Cheap Trick — which also includes guitarist Rick Nielsen and bassist Tom Petersson — has strong rock credentials, but it took years for the band to be honored by the Rock and Roll Hall of Fame. The band was finally inducted in 2016.
“That’s (being inducted) great but it all goes back to the music that we’ve recorded and continue to record,” Zander said. “But it was an honor that we didn’t take lightly. Not everybody gets into the Rock and Roll Hall of Fame.
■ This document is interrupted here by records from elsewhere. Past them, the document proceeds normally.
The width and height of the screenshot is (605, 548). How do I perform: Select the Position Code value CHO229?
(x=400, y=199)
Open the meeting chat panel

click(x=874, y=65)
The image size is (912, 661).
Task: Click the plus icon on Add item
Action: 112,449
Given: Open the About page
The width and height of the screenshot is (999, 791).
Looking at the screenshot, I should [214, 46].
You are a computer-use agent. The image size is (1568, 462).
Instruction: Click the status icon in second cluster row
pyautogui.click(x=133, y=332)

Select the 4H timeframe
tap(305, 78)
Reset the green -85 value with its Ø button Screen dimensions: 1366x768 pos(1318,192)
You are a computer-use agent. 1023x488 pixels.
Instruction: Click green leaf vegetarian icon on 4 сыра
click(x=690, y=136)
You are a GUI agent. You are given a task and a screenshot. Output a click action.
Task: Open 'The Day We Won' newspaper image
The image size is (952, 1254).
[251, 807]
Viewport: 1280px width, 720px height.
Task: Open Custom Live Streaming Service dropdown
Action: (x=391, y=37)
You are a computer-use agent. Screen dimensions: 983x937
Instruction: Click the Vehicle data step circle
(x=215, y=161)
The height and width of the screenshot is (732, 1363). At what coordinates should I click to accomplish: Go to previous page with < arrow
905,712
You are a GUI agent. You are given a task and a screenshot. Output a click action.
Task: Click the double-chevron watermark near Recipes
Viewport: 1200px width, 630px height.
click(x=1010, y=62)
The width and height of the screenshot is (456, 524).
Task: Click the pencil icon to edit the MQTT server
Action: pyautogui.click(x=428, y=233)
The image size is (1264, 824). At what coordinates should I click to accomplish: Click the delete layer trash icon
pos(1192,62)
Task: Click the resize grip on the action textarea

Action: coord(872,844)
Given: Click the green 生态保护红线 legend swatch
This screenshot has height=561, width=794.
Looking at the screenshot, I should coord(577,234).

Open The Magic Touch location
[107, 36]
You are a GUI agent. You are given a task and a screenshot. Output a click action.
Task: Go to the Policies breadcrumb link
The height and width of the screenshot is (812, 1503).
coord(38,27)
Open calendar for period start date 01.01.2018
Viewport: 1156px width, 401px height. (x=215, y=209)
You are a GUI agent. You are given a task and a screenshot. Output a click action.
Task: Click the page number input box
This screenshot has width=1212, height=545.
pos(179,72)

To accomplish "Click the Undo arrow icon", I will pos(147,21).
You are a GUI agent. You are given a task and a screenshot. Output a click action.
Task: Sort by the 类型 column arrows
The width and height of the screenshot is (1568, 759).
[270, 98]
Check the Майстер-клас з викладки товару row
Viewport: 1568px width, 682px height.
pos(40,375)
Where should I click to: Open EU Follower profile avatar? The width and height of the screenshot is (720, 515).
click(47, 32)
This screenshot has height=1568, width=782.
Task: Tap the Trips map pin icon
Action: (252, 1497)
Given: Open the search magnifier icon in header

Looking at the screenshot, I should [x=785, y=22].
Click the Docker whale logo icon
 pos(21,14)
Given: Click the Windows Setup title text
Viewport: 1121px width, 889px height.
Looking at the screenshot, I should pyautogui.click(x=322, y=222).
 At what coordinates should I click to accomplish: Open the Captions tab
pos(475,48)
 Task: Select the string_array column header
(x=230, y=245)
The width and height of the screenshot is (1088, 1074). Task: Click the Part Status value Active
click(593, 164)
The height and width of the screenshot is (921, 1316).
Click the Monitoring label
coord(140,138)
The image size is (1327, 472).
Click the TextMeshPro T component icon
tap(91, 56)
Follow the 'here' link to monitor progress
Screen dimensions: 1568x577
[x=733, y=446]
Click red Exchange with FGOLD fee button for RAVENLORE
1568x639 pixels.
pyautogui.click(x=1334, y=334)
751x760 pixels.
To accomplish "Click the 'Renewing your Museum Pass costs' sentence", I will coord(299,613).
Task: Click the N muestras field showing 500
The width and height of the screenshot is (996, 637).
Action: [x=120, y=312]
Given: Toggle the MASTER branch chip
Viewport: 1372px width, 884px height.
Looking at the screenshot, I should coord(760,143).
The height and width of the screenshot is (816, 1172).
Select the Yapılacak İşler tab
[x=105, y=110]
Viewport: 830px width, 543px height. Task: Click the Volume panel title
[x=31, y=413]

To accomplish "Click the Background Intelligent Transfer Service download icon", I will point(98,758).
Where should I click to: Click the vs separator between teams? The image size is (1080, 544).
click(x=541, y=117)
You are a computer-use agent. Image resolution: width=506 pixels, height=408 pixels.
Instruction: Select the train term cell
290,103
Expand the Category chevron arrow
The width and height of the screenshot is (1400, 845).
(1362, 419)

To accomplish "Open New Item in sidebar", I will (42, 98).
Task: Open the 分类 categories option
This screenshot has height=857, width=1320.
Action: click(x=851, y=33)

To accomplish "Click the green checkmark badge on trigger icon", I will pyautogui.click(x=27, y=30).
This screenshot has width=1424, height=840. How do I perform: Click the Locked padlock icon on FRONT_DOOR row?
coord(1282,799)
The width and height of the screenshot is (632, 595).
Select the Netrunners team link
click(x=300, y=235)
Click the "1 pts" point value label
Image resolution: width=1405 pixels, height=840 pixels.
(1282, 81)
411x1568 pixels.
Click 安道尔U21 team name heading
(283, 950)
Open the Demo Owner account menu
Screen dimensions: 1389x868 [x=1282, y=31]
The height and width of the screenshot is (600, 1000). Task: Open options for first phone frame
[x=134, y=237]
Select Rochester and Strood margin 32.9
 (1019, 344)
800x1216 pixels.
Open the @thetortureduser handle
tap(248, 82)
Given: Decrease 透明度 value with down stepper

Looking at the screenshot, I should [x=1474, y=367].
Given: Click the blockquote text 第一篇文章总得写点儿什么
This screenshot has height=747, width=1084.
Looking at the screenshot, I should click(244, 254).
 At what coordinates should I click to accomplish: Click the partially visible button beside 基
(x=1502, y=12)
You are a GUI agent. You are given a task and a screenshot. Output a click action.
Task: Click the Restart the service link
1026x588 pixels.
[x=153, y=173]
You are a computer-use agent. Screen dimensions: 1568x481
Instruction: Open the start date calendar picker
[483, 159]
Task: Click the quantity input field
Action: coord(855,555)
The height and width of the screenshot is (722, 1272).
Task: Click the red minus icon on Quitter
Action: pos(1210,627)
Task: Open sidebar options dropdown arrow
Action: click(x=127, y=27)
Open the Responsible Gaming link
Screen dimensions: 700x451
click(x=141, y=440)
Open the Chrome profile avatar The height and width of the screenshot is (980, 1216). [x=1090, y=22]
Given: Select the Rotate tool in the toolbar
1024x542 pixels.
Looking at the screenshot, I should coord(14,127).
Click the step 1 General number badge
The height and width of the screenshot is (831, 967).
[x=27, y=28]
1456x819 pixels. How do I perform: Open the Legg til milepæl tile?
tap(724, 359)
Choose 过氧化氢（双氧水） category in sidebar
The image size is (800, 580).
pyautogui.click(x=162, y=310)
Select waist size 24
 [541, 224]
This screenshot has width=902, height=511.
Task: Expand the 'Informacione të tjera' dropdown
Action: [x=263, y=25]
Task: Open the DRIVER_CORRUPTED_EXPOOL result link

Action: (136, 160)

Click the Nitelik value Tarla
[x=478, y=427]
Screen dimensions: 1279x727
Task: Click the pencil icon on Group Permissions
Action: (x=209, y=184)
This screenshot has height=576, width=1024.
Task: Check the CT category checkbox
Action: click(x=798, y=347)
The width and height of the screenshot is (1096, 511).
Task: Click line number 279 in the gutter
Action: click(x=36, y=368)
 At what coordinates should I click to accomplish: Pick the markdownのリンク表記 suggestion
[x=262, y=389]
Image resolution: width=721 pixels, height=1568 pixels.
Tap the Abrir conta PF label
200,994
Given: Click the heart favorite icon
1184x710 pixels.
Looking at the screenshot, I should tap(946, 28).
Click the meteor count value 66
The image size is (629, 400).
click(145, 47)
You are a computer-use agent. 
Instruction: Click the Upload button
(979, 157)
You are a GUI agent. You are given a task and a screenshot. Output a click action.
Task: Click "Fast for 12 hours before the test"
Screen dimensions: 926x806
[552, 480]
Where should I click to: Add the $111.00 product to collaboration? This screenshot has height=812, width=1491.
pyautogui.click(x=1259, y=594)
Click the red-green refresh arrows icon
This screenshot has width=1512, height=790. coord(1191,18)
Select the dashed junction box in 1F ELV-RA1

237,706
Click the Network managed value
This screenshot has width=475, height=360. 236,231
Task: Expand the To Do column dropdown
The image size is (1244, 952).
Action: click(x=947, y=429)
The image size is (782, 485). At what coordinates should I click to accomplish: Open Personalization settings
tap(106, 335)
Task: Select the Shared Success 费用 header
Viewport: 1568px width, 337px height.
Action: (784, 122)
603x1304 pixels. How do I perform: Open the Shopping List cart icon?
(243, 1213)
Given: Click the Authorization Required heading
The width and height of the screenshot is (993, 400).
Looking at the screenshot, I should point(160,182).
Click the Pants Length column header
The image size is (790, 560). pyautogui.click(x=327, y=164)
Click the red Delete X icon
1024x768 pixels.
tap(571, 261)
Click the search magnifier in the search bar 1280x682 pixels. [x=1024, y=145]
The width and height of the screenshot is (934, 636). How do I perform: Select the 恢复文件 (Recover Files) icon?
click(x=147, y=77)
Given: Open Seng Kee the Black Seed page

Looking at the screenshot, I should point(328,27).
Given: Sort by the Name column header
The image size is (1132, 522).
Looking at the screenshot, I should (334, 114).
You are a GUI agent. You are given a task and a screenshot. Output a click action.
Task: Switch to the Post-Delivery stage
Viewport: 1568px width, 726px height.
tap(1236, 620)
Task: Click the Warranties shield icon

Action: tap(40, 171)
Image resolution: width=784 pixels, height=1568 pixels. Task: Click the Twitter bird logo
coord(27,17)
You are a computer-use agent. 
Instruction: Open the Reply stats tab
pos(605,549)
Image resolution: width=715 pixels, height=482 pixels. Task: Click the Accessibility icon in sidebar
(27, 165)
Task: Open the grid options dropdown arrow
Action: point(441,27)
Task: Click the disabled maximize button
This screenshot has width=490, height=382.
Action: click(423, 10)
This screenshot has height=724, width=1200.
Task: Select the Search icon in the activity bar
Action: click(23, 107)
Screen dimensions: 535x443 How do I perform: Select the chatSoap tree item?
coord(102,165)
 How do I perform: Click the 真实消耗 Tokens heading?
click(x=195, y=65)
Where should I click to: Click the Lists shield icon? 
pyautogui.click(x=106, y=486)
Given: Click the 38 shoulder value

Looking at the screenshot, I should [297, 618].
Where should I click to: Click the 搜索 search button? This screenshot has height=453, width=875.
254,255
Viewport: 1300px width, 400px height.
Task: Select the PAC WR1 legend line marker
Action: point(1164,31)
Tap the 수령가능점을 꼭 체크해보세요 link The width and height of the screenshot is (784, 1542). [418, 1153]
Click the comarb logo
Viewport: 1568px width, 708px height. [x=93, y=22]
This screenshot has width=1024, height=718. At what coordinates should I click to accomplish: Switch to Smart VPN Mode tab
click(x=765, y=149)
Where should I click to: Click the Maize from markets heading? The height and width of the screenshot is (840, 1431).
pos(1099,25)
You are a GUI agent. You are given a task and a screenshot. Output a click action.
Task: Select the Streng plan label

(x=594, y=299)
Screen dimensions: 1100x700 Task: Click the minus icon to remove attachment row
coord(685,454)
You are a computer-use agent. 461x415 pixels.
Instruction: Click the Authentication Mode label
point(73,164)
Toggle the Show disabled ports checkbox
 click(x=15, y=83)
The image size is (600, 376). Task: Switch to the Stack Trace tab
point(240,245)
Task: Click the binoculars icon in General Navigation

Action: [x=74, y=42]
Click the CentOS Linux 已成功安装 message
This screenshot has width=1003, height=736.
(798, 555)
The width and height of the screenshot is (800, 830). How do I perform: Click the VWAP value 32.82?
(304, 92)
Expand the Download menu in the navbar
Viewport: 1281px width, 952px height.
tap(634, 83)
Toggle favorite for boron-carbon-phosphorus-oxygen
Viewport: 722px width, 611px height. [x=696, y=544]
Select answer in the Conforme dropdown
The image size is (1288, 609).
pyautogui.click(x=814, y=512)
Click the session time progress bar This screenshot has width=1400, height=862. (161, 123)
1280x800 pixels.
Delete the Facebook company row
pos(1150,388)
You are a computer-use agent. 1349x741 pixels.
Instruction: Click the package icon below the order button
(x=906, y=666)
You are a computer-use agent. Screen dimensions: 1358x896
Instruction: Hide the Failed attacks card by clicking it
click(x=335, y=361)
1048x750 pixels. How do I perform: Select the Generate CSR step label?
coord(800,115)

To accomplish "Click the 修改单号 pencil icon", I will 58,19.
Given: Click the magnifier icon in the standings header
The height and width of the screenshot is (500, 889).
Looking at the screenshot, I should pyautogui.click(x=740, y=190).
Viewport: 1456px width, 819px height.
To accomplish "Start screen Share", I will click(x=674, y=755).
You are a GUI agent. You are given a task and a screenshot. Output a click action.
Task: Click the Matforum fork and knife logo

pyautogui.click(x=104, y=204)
It was an amazing experience.”
How have Zander, Nielsen and Petersson kept it together for so many years?
“We keep some distance between ourselves when we’re not working,” Zander said.
Zander, 65, resides in Tampa, Petersson, 68, lives in Nashville and Nielsen, 69, remains in his native Illinois.
“It helps that we don’t see each other every day,” Zander said. “We get along great, but we don’t socialize with each other. A lot of young bands don’t realize that it’s best to keep that distance. Once you’re in everyone’s business, things start happening.”
Zander still has a strong and supple voice as a senior citizen.
“I try to take care of myself,” he said. “I live for this. I’m just glad we can continue to do what we do.”
Cheap Trick soldiers on with Nielsen’s son Daxx as the band’s drummer, since original percussionist Bun E. Carlos bailed on touring in 2010. “It’s worked out well with him,” Zander said. “We all just keep moving on and the fans really seem to enjoy us.”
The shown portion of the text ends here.